**** Data extract ****
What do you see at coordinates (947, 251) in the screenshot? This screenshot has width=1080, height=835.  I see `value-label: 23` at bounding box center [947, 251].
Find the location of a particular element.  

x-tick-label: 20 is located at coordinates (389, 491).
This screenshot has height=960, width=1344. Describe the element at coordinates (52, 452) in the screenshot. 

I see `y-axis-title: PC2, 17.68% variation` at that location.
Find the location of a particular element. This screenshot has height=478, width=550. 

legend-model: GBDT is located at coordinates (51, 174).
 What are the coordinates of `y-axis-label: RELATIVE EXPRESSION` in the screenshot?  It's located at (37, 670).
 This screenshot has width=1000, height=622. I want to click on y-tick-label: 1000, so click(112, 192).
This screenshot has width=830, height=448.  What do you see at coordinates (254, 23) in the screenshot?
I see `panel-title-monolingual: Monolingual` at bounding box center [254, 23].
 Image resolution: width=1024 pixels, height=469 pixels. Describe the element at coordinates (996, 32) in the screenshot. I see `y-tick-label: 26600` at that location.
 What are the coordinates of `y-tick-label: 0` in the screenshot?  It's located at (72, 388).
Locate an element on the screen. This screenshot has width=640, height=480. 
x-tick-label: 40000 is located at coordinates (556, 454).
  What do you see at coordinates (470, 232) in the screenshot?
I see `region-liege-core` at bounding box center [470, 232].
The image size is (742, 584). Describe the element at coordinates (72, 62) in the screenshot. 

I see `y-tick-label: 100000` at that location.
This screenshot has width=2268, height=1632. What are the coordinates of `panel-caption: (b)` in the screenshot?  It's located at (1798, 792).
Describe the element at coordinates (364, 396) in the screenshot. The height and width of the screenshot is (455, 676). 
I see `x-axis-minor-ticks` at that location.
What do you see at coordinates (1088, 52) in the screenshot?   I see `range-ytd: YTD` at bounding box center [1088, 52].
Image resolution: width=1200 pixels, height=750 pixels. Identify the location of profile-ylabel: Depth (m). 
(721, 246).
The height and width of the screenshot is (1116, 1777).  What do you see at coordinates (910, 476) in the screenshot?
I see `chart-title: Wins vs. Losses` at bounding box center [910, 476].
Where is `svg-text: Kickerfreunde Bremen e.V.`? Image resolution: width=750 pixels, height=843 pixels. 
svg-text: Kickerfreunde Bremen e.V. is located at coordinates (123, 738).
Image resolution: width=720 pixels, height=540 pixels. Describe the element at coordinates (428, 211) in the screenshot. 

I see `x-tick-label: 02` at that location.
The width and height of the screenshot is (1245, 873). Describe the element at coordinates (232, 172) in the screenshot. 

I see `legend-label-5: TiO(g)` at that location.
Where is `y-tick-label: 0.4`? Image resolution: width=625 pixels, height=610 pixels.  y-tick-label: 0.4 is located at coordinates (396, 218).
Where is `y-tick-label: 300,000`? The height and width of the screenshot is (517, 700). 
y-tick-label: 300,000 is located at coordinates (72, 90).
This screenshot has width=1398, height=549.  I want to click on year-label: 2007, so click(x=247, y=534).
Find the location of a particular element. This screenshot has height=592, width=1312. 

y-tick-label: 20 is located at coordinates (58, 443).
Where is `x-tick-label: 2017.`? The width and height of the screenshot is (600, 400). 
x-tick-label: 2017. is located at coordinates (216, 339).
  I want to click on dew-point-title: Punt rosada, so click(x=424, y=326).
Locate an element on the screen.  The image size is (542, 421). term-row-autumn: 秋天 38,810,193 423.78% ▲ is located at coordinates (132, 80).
****
Action item:
Give all the records again with "Find the location of a particular element" swapped for "Locate a specific element" each time it appears, leaving everything else the same.

Answer area:
What do you see at coordinates (947, 251) in the screenshot? This screenshot has width=1080, height=835.  I see `value-label: 23` at bounding box center [947, 251].
Locate a specific element.  

x-tick-label: 20 is located at coordinates (389, 491).
This screenshot has height=960, width=1344. Describe the element at coordinates (52, 452) in the screenshot. 

I see `y-axis-title: PC2, 17.68% variation` at that location.
Locate a specific element. This screenshot has height=478, width=550. 

legend-model: GBDT is located at coordinates (51, 174).
 What are the coordinates of `y-axis-label: RELATIVE EXPRESSION` in the screenshot?  It's located at (37, 670).
 This screenshot has width=1000, height=622. I want to click on y-tick-label: 1000, so click(112, 192).
This screenshot has width=830, height=448.  What do you see at coordinates (254, 23) in the screenshot?
I see `panel-title-monolingual: Monolingual` at bounding box center [254, 23].
 Image resolution: width=1024 pixels, height=469 pixels. Describe the element at coordinates (996, 32) in the screenshot. I see `y-tick-label: 26600` at that location.
 What are the coordinates of `y-tick-label: 0` in the screenshot?  It's located at (72, 388).
Locate an element on the screen. This screenshot has width=640, height=480. 
x-tick-label: 40000 is located at coordinates (556, 454).
  What do you see at coordinates (470, 232) in the screenshot?
I see `region-liege-core` at bounding box center [470, 232].
The image size is (742, 584). Describe the element at coordinates (72, 62) in the screenshot. 

I see `y-tick-label: 100000` at that location.
This screenshot has width=2268, height=1632. What are the coordinates of `panel-caption: (b)` in the screenshot?  It's located at (1798, 792).
Describe the element at coordinates (364, 396) in the screenshot. The height and width of the screenshot is (455, 676). 
I see `x-axis-minor-ticks` at that location.
What do you see at coordinates (1088, 52) in the screenshot?   I see `range-ytd: YTD` at bounding box center [1088, 52].
Image resolution: width=1200 pixels, height=750 pixels. Identify the location of profile-ylabel: Depth (m). 
(721, 246).
The height and width of the screenshot is (1116, 1777).  What do you see at coordinates (910, 476) in the screenshot?
I see `chart-title: Wins vs. Losses` at bounding box center [910, 476].
Where is `svg-text: Kickerfreunde Bremen e.V.`? Image resolution: width=750 pixels, height=843 pixels. 
svg-text: Kickerfreunde Bremen e.V. is located at coordinates (123, 738).
Image resolution: width=720 pixels, height=540 pixels. Describe the element at coordinates (428, 211) in the screenshot. 

I see `x-tick-label: 02` at that location.
The width and height of the screenshot is (1245, 873). Describe the element at coordinates (232, 172) in the screenshot. 

I see `legend-label-5: TiO(g)` at that location.
Where is `y-tick-label: 0.4`? Image resolution: width=625 pixels, height=610 pixels.  y-tick-label: 0.4 is located at coordinates (396, 218).
Where is `y-tick-label: 300,000`? The height and width of the screenshot is (517, 700). 
y-tick-label: 300,000 is located at coordinates (72, 90).
This screenshot has width=1398, height=549.  I want to click on year-label: 2007, so click(x=247, y=534).
Locate a specific element. This screenshot has height=592, width=1312. 

y-tick-label: 20 is located at coordinates (58, 443).
Where is `x-tick-label: 2017.`? The width and height of the screenshot is (600, 400). 
x-tick-label: 2017. is located at coordinates (216, 339).
  I want to click on dew-point-title: Punt rosada, so click(x=424, y=326).
Locate an element on the screen.  The image size is (542, 421). term-row-autumn: 秋天 38,810,193 423.78% ▲ is located at coordinates (132, 80).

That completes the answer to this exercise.